Instructions to follow> In the material below, count the lines with the word "coordinates" and state that number only.

Data for processing>
──────────────────────────────

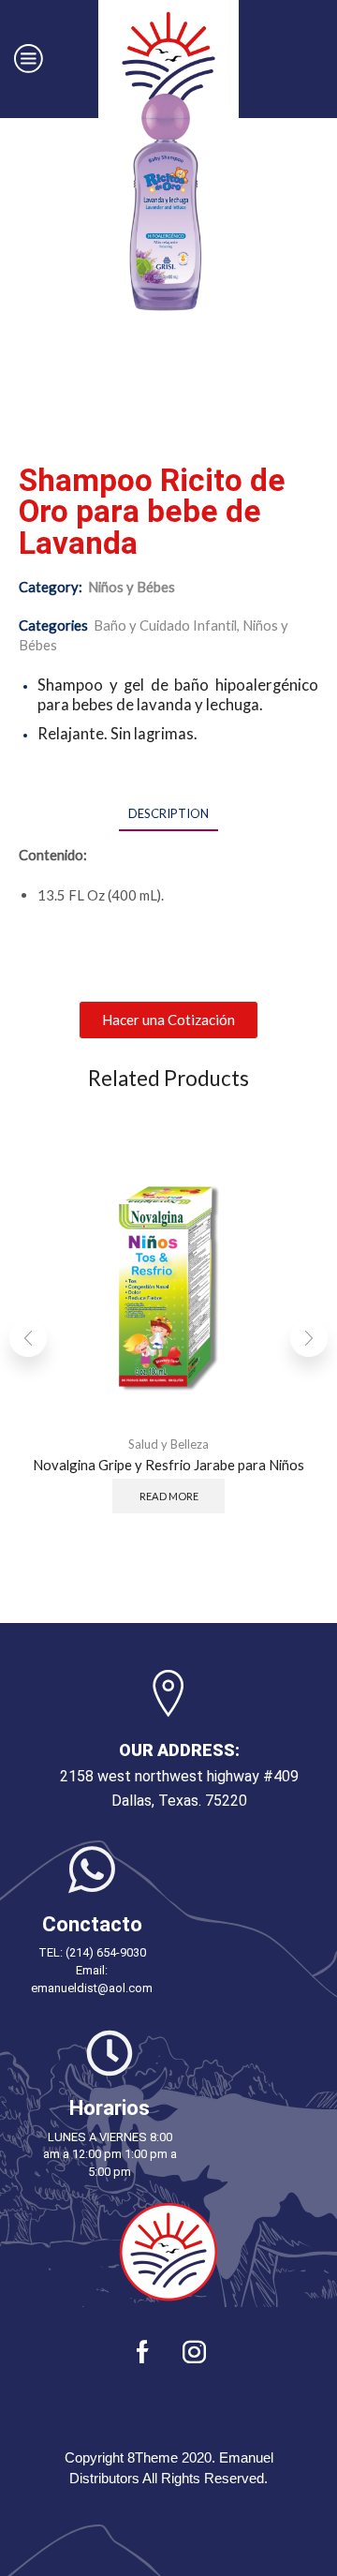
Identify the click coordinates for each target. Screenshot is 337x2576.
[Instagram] (194, 2351)
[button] (168, 1020)
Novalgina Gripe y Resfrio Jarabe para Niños (168, 1464)
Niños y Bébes (131, 586)
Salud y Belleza (168, 1444)
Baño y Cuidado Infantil (165, 625)
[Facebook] (142, 2351)
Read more (168, 1496)
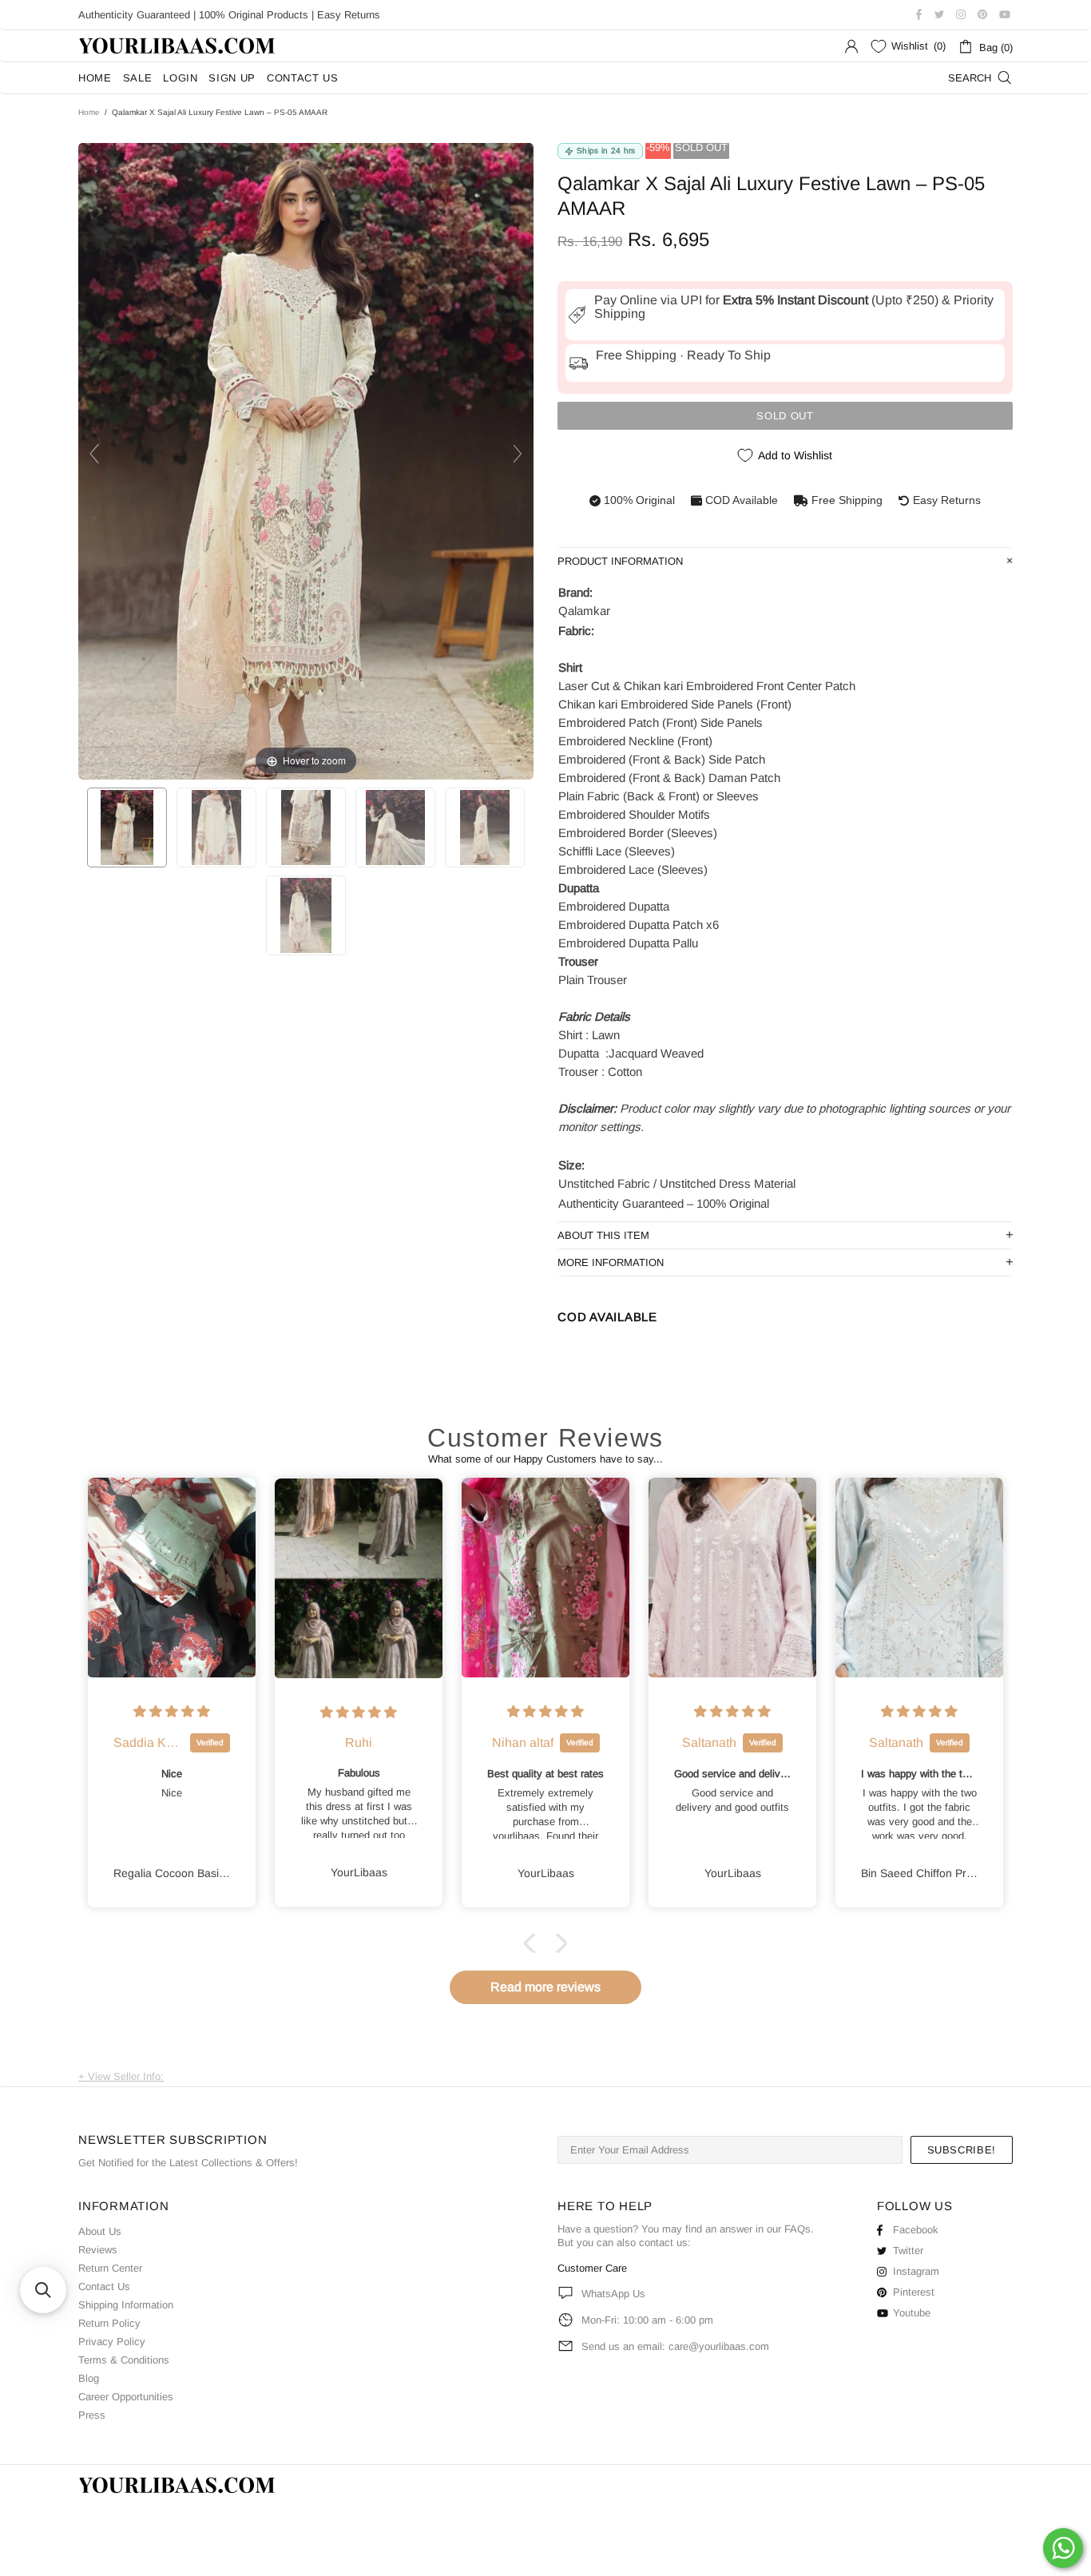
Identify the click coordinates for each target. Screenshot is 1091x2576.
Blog (88, 2378)
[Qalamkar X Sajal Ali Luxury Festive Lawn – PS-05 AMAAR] (127, 827)
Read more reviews (545, 1987)
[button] (533, 1943)
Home (89, 112)
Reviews (97, 2250)
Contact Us (104, 2286)
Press (91, 2415)
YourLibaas (178, 46)
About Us (99, 2231)
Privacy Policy (111, 2342)
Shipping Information (125, 2305)
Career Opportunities (125, 2397)
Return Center (110, 2268)
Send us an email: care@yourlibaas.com (675, 2346)
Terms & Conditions (123, 2360)
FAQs (797, 2229)
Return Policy (109, 2323)
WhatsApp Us (613, 2294)
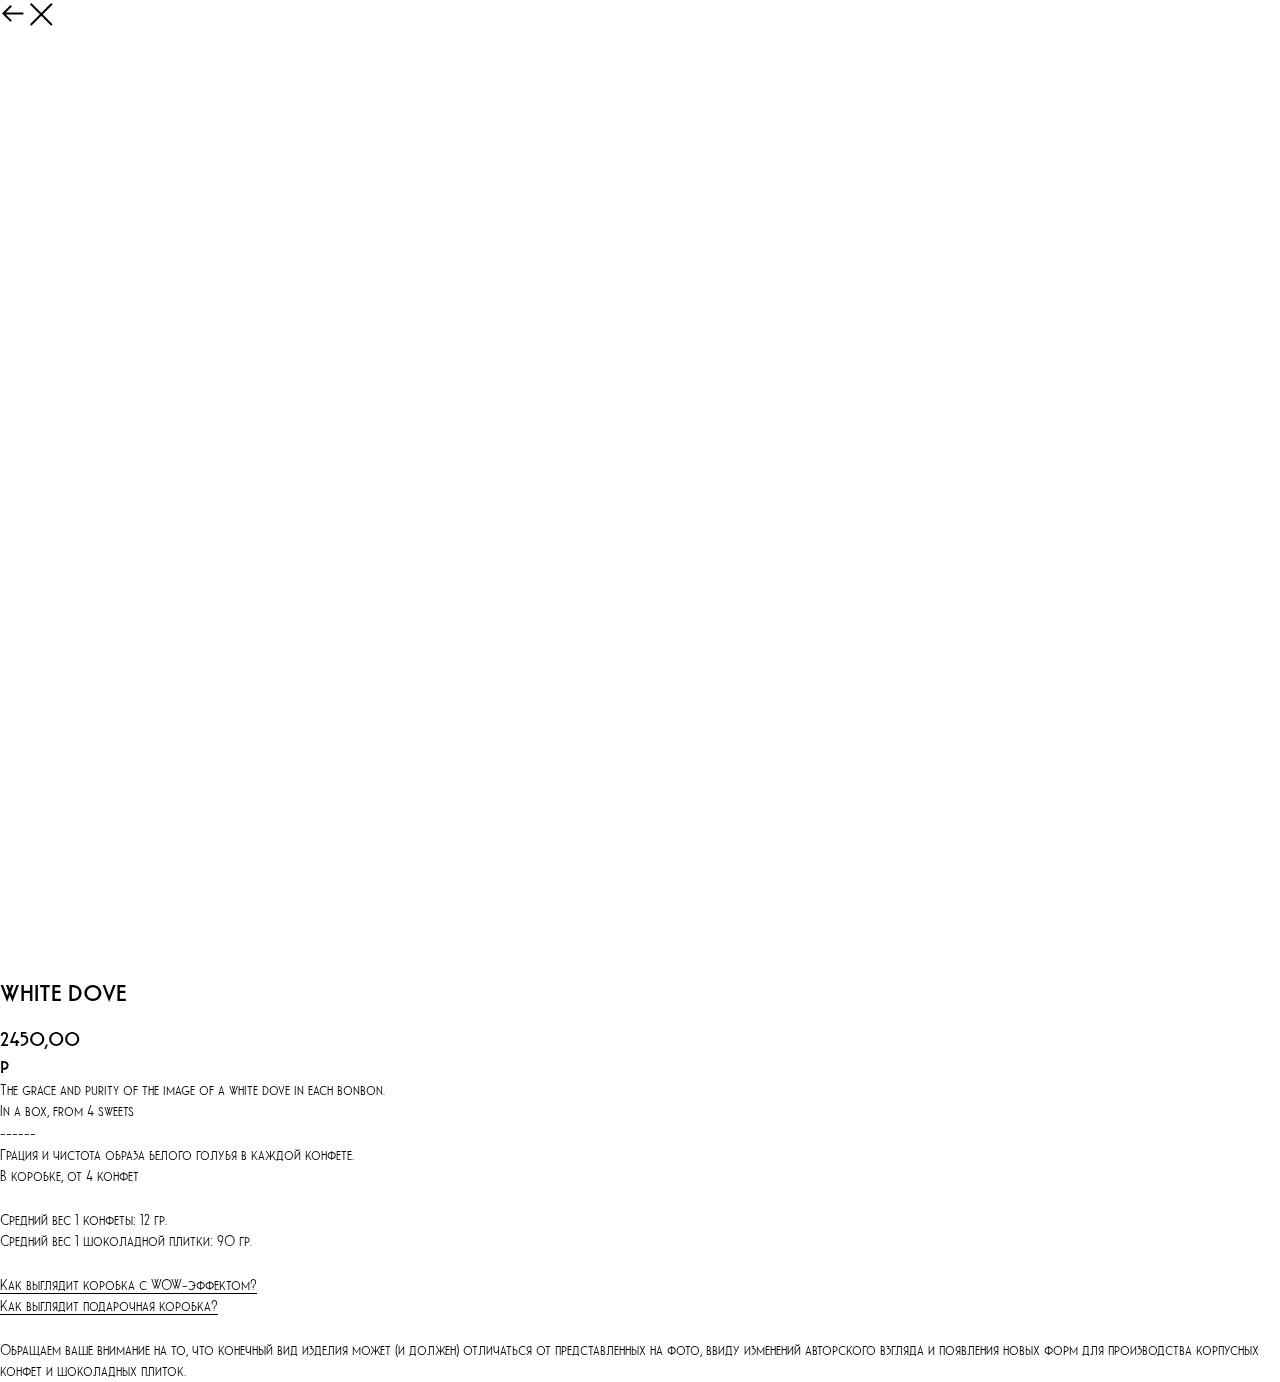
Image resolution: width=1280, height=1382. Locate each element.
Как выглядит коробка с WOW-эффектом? (128, 1284)
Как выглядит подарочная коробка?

──────────────────────────────

Answer section> 2